Write back each entry precisely as it is given.

Provided entries >>
<<<<

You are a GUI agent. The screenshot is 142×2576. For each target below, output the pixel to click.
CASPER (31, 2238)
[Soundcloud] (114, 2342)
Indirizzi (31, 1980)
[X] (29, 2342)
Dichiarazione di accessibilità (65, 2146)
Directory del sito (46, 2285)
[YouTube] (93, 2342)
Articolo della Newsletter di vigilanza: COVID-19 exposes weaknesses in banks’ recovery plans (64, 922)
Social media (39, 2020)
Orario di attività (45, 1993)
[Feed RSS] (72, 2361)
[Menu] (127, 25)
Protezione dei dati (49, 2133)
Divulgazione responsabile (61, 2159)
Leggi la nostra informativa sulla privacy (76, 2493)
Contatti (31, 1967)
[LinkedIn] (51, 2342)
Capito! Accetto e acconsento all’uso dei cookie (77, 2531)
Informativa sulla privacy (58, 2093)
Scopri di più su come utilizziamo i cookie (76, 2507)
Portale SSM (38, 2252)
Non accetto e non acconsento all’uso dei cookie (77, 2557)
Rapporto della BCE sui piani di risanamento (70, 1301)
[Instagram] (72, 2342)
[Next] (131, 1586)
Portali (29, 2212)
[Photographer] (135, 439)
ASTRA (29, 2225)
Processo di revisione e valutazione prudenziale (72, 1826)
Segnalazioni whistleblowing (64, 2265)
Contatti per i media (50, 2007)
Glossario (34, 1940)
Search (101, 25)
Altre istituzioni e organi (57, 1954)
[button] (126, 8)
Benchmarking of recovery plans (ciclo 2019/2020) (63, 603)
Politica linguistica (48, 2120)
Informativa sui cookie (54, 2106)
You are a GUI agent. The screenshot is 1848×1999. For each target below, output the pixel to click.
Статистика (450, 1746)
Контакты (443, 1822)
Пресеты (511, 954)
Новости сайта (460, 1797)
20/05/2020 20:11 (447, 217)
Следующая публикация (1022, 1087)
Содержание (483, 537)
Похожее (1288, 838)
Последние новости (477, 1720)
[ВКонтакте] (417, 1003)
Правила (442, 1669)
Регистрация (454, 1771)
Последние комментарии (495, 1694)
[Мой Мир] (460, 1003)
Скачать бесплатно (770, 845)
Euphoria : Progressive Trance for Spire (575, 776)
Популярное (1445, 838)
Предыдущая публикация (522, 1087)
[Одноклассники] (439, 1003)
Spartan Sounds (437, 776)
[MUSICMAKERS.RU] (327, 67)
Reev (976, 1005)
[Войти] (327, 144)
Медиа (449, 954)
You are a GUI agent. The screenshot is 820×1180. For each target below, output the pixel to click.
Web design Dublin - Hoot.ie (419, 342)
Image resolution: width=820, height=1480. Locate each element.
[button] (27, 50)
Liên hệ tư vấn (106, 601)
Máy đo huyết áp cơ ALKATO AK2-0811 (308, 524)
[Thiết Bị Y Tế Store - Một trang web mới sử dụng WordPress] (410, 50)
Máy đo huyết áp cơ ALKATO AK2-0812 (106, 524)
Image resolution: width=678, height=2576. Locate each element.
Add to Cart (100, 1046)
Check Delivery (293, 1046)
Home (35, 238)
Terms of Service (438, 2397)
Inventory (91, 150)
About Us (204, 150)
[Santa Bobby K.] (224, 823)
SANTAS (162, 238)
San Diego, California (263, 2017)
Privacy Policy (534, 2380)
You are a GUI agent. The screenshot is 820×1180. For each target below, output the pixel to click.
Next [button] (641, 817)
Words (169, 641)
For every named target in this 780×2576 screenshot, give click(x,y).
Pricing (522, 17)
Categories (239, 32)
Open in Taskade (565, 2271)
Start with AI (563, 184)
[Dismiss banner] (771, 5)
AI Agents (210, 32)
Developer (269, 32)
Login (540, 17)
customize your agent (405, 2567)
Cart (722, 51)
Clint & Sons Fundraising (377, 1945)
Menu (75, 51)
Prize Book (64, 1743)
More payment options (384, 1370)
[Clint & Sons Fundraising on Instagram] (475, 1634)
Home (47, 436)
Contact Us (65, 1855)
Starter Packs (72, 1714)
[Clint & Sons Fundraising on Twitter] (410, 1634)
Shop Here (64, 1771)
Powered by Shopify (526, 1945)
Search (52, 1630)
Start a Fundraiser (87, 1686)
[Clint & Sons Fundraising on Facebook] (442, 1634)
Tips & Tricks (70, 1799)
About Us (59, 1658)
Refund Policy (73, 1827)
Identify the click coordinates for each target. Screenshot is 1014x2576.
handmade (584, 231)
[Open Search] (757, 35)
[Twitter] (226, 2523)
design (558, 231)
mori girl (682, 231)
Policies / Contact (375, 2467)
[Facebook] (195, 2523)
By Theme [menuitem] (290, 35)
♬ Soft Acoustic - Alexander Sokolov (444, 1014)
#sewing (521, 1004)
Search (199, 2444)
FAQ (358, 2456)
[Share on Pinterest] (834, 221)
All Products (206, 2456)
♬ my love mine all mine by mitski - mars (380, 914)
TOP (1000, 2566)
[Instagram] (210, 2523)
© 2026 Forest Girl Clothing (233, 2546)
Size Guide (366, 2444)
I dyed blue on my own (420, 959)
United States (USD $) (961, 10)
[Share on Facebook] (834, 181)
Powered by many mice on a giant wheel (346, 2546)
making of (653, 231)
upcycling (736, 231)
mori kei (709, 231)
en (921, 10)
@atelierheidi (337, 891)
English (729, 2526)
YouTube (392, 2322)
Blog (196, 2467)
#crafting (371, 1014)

>>>>

Answer >>
You are a GUI agent. The screenshot is 142×2576. For each target below, output the pixel to click.
CASPER (31, 2238)
[Soundcloud] (114, 2342)
Indirizzi (31, 1980)
[X] (29, 2342)
Dichiarazione di accessibilità (65, 2146)
Directory del sito (46, 2285)
[YouTube] (93, 2342)
Articolo della Newsletter di vigilanza: COVID-19 exposes weaknesses in banks’ recovery plans (64, 922)
Social media (39, 2020)
Orario di attività (45, 1993)
[Feed RSS] (72, 2361)
[Menu] (127, 25)
Protezione dei dati (49, 2133)
Divulgazione responsabile (61, 2159)
Leggi la nostra informativa sulla privacy (76, 2493)
Contatti (31, 1967)
[LinkedIn] (51, 2342)
Capito! Accetto e acconsento all’uso dei cookie (77, 2531)
Informativa sulla privacy (58, 2093)
Scopri di più su come utilizziamo i cookie (76, 2507)
Portale SSM (38, 2252)
Non accetto e non acconsento all’uso dei cookie (77, 2557)
Rapporto della BCE sui piani di risanamento (70, 1301)
[Instagram] (72, 2342)
[Next] (131, 1586)
Portali (29, 2212)
[Photographer] (135, 439)
ASTRA (29, 2225)
Processo di revisione e valutazione prudenziale (72, 1826)
Segnalazioni whistleblowing (64, 2265)
Contatti per i media (50, 2007)
Glossario (34, 1940)
Search (101, 25)
Altre istituzioni e organi (57, 1954)
[button] (126, 8)
Benchmarking of recovery plans (ciclo 2019/2020) (63, 603)
Politica linguistica (48, 2120)
Informativa sui cookie (54, 2106)
You are a GUI agent. The screenshot is 1848×1999. For each target below, output the pixel to click.
Статистика (450, 1746)
Контакты (443, 1822)
Пресеты (511, 954)
Новости сайта (460, 1797)
20/05/2020 20:11 (447, 217)
Следующая публикация (1022, 1087)
Содержание (483, 537)
Похожее (1288, 838)
Последние новости (477, 1720)
[ВКонтакте] (417, 1003)
Правила (442, 1669)
Регистрация (454, 1771)
Последние комментарии (495, 1694)
[Мой Мир] (460, 1003)
Скачать бесплатно (770, 845)
Euphoria : Progressive Trance for Spire (575, 776)
Популярное (1445, 838)
Предыдущая публикация (522, 1087)
[Одноклассники] (439, 1003)
Spartan Sounds (437, 776)
[MUSICMAKERS.RU] (327, 67)
Reev (976, 1005)
[Войти] (327, 144)
Медиа (449, 954)
You are a GUI agent. The screenshot is 820×1180. For each target below, output the pixel to click.
Web design Dublin - Hoot.ie (419, 342)
Image resolution: width=820, height=1480. Locate each element.
[button] (27, 50)
Liên hệ tư vấn (106, 601)
Máy đo huyết áp cơ ALKATO AK2-0811 (308, 524)
[Thiết Bị Y Tế Store - Một trang web mới sử dụng WordPress] (410, 50)
Máy đo huyết áp cơ ALKATO AK2-0812 (106, 524)
Image resolution: width=678, height=2576. Locate each element.
Add to Cart (100, 1046)
Check Delivery (293, 1046)
Home (35, 238)
Terms of Service (438, 2397)
Inventory (91, 150)
About Us (204, 150)
[Santa Bobby K.] (224, 823)
SANTAS (162, 238)
San Diego, California (263, 2017)
Privacy Policy (534, 2380)
You are a GUI agent. The screenshot is 820×1180. For each target below, output the pixel to click.
Next [button] (641, 817)
Words (169, 641)
For every named target in this 780×2576 screenshot, give click(x,y).
Pricing (522, 17)
Categories (239, 32)
Open in Taskade (565, 2271)
Start with AI (563, 184)
[Dismiss banner] (771, 5)
AI Agents (210, 32)
Developer (269, 32)
Login (540, 17)
customize your agent (405, 2567)
Cart (722, 51)
Clint & Sons Fundraising (377, 1945)
Menu (75, 51)
Prize Book (64, 1743)
More payment options (384, 1370)
[Clint & Sons Fundraising on Instagram] (475, 1634)
Home (47, 436)
Contact Us (65, 1855)
Starter Packs (72, 1714)
[Clint & Sons Fundraising on Twitter] (410, 1634)
Shop Here (64, 1771)
Powered by Shopify (526, 1945)
Search (52, 1630)
Start a Fundraiser (87, 1686)
[Clint & Sons Fundraising on Facebook] (442, 1634)
Tips & Tricks (70, 1799)
About Us (59, 1658)
Refund Policy (73, 1827)
Identify the click coordinates for each target. Screenshot is 1014x2576.
handmade (584, 231)
[Open Search] (757, 35)
[Twitter] (226, 2523)
design (558, 231)
mori girl (682, 231)
Policies / Contact (375, 2467)
[Facebook] (195, 2523)
By Theme [menuitem] (290, 35)
♬ Soft Acoustic - Alexander Sokolov (444, 1014)
#sewing (521, 1004)
Search (199, 2444)
FAQ (358, 2456)
[Share on Pinterest] (834, 221)
All Products (206, 2456)
♬ my love mine all mine by mitski - mars (380, 914)
TOP (1000, 2566)
[Instagram] (210, 2523)
© 2026 Forest Girl Clothing (233, 2546)
Size Guide (366, 2444)
I dyed blue on my own (420, 959)
United States (USD $) (961, 10)
[Share on Facebook] (834, 181)
Powered by many mice on a giant wheel (346, 2546)
making of (653, 231)
upcycling (736, 231)
mori kei (709, 231)
en (921, 10)
@atelierheidi (337, 891)
English (729, 2526)
YouTube (392, 2322)
Blog (196, 2467)
#crafting (371, 1014)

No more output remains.